Viéndola de lejos no parece fácil caminar por las calles como una musulmana en una sociedad con un arraigo cultural más cercano a lo pagano que a lo espiritual, como Buenaventura. No hay que recorrer más de dos cuadras para cruzarse con porteñas de shorts diminutos y escotes coquetos.

Fátima, en cambio, con ese calor soberbio de 28 grados que castiga a su pueblo cada mañana, camina cubierta de la cabeza a los pies. “Eso no me angustia: mi mamá suele decir que más calor es el que hace en el infierno”.

Munir, cuando cruza la puerta de su mezquita, también se obliga a comprender que él no es la norma. Es la excepción. Lo miran con recelo.
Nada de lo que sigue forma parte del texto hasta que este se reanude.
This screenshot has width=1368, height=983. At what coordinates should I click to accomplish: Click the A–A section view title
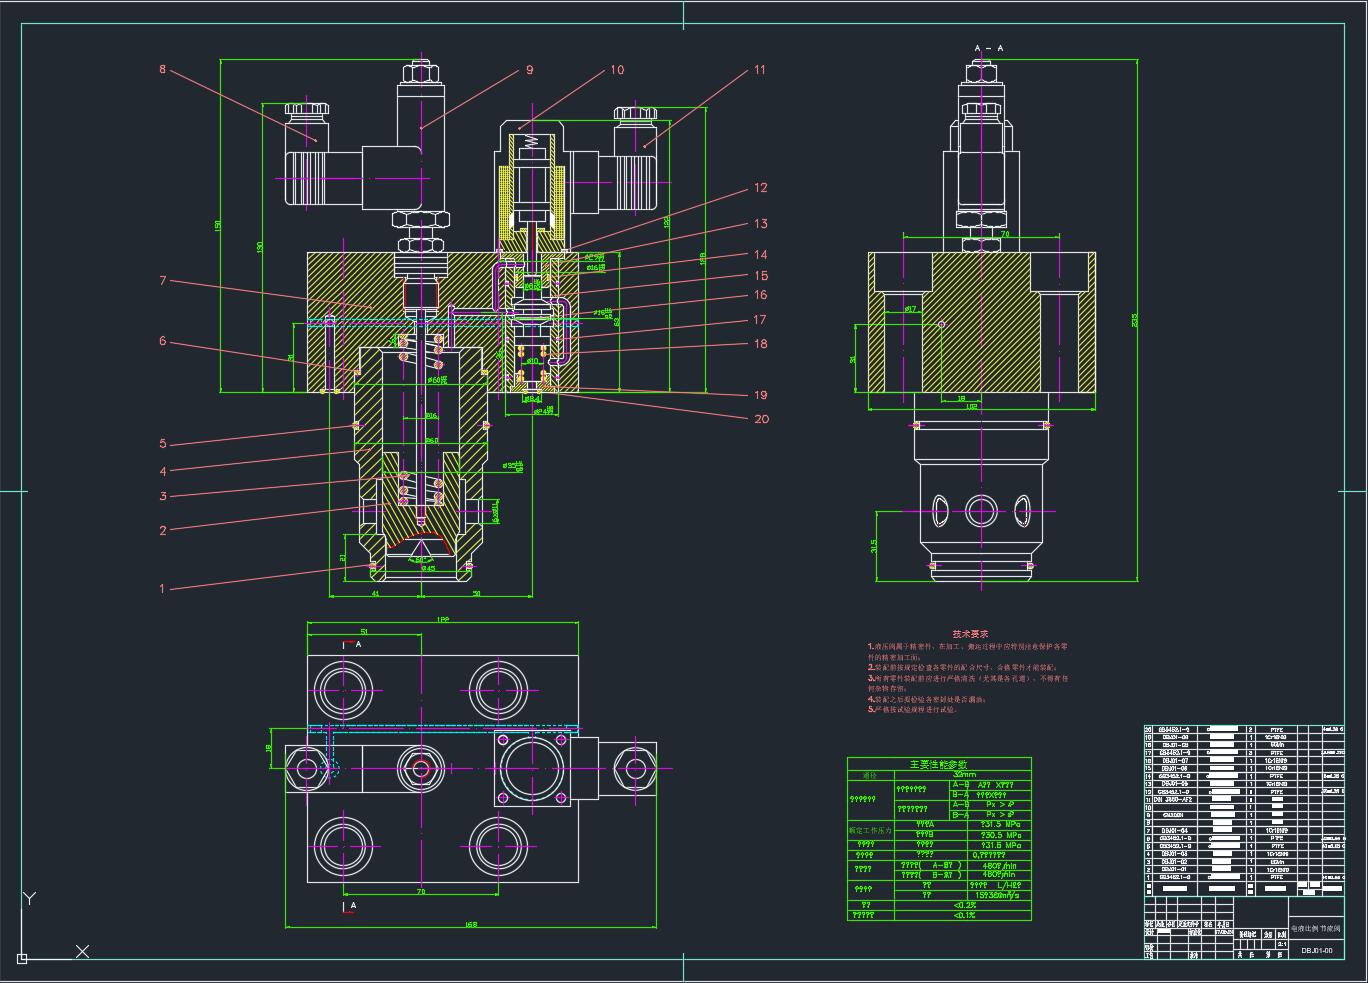tap(989, 48)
Otras veces causa gracia, por ejemplo, que no pueda saludar de mano a una mujer o mirarla de frente a los ojos porque su fe se lo prohíbe. O que dentro de una semana deberá ayunar durante el mes del Ramadán, de 4:30 a.m. a 6:30 p.m. O que no pueda sentarse a manteles frente a un sancocho suculento si él mismo, con sus propias manos, no se asegura que la gallina derramó sangre antes de llegar al plato. Munir se justifica: “Un animal que no ha derramado sangre antes de morir no ha conocido a Dios”.

La incomprensión se le hizo parte del paisaje. Él, que dirige el Instituto Silvia Zaynab, del que hacen parte más de 150 chiquillos, a veces debe escuchar el reclamo de madres asustadas que aseguran no enviar a sus hijos a estudiar a ese lugar porque “de pronto a mi hijo me lo terminan enviando a Arabia Saudita para que se vuelva talibán”.

Y dicen más. Justo hace diez años, cuando el planeta entero asistía por televisión al horror de ver dos torres de edificios derrumbándose en Nueva York, alguien tocó a las puertas de Munir para felicitarlo “porque el trabajo les había quedado bien hecho”.

Hasta investigadores del DAS y de la CÍA han llegado hasta su mezquita deseosos de hallar alguna pista del trabajo de Munir en la formación de terroristas. Todo porque se cree que su templo sagrado es financiado por Mahmud Ahmadineyad, presidente de Irán, tan chiíta como todos los feligreses del puerto que cada viernes oran en nombre de Alá.

“Duele, pero ya me acostumbré”, confiesa Munir. “Quien conozca de verdad el Corán, lo que dicen sus líneas, sabrá que nadie, en nombre de Alá, está llamado a matar ni a detonar bombas”.

Algo de eso le escuché decir durante su prédica. Antes de partir de la mezquita, los musulmanes presentes comparten un té y se despiden invocando a su dios incomprendido. No importa, pensarán. “Fíjese, el hijo de su Dios también murió en una cruz”, me despide Munir. Sin darme la mano, claro.